> Your instructions
Update the records below by replacing every occurrence of "computer-use agent" with "desktop automation agent" and leaving all other text unchanged.

::: Dataset :::

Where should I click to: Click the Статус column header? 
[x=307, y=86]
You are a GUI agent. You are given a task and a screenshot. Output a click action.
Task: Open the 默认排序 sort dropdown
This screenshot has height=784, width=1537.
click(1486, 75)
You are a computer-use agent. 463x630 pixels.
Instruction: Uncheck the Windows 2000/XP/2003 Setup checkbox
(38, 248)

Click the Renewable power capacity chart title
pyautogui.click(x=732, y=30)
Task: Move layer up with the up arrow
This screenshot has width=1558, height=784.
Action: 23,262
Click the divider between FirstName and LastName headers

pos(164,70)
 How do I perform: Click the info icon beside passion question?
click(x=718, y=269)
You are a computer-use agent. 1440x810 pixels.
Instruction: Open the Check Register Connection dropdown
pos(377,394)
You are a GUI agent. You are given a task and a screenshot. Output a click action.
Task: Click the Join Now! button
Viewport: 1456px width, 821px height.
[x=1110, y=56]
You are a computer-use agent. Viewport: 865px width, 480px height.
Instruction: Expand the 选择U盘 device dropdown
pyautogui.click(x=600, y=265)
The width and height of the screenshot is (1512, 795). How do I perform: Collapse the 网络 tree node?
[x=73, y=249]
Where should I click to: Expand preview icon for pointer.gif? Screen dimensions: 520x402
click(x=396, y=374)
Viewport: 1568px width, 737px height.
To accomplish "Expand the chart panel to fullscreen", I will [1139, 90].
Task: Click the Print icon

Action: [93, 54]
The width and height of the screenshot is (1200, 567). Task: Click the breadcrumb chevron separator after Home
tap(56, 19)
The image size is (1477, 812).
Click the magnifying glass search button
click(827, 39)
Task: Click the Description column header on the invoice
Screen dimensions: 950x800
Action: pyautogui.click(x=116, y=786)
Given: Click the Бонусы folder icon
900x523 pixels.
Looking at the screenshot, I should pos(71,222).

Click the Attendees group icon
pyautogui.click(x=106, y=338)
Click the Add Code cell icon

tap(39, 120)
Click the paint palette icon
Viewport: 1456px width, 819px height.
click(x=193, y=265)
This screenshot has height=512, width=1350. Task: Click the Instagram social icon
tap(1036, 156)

:::

> Exercise response
Where should I click to: Click the Статус column header? 
[x=307, y=86]
You are a GUI agent. You are given a task and a screenshot. Output a click action.
Task: Open the 默认排序 sort dropdown
This screenshot has height=784, width=1537.
click(1486, 75)
You are a desktop automation agent. 463x630 pixels.
Instruction: Uncheck the Windows 2000/XP/2003 Setup checkbox
(38, 248)

Click the Renewable power capacity chart title
pyautogui.click(x=732, y=30)
Task: Move layer up with the up arrow
This screenshot has width=1558, height=784.
Action: 23,262
Click the divider between FirstName and LastName headers

pos(164,70)
 How do I perform: Click the info icon beside passion question?
click(x=718, y=269)
You are a desktop automation agent. 1440x810 pixels.
Instruction: Open the Check Register Connection dropdown
pos(377,394)
You are a GUI agent. You are given a task and a screenshot. Output a click action.
Task: Click the Join Now! button
Viewport: 1456px width, 821px height.
[x=1110, y=56]
You are a desktop automation agent. Viewport: 865px width, 480px height.
Instruction: Expand the 选择U盘 device dropdown
pyautogui.click(x=600, y=265)
The width and height of the screenshot is (1512, 795). How do I perform: Collapse the 网络 tree node?
[x=73, y=249]
Where should I click to: Expand preview icon for pointer.gif? Screen dimensions: 520x402
click(x=396, y=374)
Viewport: 1568px width, 737px height.
To accomplish "Expand the chart panel to fullscreen", I will [1139, 90].
Task: Click the Print icon

Action: [93, 54]
The width and height of the screenshot is (1200, 567). Task: Click the breadcrumb chevron separator after Home
tap(56, 19)
The image size is (1477, 812).
Click the magnifying glass search button
click(827, 39)
Task: Click the Description column header on the invoice
Screen dimensions: 950x800
Action: pyautogui.click(x=116, y=786)
Given: Click the Бонусы folder icon
900x523 pixels.
Looking at the screenshot, I should pos(71,222).

Click the Attendees group icon
pyautogui.click(x=106, y=338)
Click the Add Code cell icon

tap(39, 120)
Click the paint palette icon
Viewport: 1456px width, 819px height.
click(x=193, y=265)
This screenshot has height=512, width=1350. Task: Click the Instagram social icon
tap(1036, 156)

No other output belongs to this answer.